The wave of Islamophobia that swept the West following the terrorist attacks on America in September 2001 were perhaps to be expected. Racism is always close to the surface in the West, and one of the characteristics of racism is that whatever wrong may be done by one member of a racialised group is held to be a general fault of all, while any good is seen as the act of an exceptional person, someone who ‘isn’t like the others.’ Before 9/11, racism against the peoples of the Middle East had been muted - they certainly weren’t white, with all the privilege that entails, and the stereotypes were many and varied, but they had not been actively criminalised, the way black people in North America had. 9/11 changed all that. Suddenly, the image of the Muslim from the Middle East became that of a fanatical terrorist, bent on committing violence against all white nations and their citizens.

Al-Khatahtbeh was only a child when this change happened around her.

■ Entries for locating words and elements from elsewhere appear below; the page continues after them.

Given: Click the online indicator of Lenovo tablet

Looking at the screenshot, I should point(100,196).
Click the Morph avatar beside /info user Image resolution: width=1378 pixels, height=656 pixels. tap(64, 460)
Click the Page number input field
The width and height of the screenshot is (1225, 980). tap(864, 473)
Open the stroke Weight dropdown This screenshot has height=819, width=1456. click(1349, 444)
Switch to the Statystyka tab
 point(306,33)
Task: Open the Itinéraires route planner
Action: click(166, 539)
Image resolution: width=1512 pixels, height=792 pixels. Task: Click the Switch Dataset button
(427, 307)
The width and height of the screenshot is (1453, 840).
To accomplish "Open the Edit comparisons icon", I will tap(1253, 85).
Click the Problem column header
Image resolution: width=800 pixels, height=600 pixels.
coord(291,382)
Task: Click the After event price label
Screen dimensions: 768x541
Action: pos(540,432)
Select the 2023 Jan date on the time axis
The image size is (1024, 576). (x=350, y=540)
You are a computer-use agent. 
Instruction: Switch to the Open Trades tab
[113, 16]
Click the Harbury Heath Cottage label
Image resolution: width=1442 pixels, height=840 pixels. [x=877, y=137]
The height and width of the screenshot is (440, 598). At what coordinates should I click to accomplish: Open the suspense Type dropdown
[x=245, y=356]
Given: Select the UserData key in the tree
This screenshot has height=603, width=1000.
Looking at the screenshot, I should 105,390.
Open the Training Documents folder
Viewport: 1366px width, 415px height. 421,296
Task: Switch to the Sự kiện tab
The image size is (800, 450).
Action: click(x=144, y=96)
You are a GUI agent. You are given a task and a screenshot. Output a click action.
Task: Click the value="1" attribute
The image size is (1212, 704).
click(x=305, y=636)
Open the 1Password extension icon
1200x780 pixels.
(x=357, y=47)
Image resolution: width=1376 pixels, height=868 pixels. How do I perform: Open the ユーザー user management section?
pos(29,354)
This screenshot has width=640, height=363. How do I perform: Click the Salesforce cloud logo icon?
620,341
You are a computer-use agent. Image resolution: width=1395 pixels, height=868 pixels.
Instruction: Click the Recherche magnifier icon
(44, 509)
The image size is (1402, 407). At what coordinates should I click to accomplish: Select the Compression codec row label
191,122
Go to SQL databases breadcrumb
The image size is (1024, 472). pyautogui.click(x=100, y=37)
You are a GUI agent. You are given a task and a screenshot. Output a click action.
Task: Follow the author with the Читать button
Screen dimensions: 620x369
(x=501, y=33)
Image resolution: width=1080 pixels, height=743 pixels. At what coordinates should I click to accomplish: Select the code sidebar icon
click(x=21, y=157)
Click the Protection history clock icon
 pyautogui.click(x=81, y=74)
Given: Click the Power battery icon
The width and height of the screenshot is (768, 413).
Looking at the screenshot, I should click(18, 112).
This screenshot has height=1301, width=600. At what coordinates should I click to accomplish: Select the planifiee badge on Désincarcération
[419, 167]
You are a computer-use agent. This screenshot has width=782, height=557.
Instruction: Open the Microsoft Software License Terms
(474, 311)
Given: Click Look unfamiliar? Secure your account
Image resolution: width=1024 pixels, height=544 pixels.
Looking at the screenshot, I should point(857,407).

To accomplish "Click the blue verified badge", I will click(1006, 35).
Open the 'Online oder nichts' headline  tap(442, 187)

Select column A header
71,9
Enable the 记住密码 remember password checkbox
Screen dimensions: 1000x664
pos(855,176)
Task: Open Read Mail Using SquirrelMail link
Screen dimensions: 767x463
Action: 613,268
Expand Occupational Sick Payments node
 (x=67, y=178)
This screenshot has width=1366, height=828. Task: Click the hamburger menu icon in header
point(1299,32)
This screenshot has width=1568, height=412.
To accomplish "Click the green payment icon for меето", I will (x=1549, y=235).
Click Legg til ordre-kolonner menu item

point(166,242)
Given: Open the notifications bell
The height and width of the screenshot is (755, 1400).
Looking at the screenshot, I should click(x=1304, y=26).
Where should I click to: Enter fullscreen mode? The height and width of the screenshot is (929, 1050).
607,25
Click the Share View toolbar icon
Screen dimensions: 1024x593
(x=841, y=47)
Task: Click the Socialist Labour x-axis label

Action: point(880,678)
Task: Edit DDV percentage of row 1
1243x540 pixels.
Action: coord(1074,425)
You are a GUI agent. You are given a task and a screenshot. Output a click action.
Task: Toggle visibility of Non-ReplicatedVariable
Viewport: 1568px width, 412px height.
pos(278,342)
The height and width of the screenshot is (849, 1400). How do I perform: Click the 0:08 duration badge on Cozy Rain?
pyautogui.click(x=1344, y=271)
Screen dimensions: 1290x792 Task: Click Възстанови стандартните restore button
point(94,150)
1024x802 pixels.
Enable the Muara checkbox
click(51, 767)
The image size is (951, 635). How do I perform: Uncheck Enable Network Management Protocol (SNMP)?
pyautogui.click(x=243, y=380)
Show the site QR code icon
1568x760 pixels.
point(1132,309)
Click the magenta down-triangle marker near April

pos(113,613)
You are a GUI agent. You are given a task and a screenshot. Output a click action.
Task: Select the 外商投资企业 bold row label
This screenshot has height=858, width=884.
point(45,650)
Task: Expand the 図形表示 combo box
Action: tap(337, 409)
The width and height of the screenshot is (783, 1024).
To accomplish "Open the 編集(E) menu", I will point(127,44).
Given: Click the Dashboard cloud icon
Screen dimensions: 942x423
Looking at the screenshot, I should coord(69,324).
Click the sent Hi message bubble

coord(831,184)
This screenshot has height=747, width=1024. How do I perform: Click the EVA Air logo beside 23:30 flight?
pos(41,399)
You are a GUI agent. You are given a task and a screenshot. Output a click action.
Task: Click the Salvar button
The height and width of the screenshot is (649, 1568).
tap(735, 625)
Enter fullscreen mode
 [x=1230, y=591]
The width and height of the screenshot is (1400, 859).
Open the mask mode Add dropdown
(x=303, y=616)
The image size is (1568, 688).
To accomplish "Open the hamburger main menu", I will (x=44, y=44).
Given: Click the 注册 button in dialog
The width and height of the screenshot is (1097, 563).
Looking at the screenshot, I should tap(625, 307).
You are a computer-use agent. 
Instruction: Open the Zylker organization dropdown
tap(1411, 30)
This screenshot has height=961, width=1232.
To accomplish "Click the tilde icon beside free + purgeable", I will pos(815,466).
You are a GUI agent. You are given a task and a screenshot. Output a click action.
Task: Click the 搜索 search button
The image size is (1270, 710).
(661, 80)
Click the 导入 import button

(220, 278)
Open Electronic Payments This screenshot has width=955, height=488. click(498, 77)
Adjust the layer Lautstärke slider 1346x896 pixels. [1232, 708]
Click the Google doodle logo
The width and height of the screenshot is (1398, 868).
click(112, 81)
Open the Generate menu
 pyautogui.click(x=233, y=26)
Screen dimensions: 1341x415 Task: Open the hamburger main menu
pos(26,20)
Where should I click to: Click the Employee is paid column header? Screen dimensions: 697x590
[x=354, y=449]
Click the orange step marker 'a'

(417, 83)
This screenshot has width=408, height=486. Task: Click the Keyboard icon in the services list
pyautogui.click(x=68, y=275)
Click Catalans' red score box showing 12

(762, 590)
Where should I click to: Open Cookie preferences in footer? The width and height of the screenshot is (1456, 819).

With the exception of a brief period when her father attempted to move the family to a place of greater safety, returning to the US after a health crisis which nearly killed her mother, Al-Khatahtbeh grew up in a hostile environment where her sense of her self as a Muslim, as a child of immigrants and refugees, sometimes her very right to exist was challenged.

She writes movingly about the effects of this constant devaluation of herself, about the sense of inferiority that overwhelmed her, making it almost impossible for her to speak up for herself or even ask for her due. At times, she even denied her Identity as a Muslim to avoid the response of those around her.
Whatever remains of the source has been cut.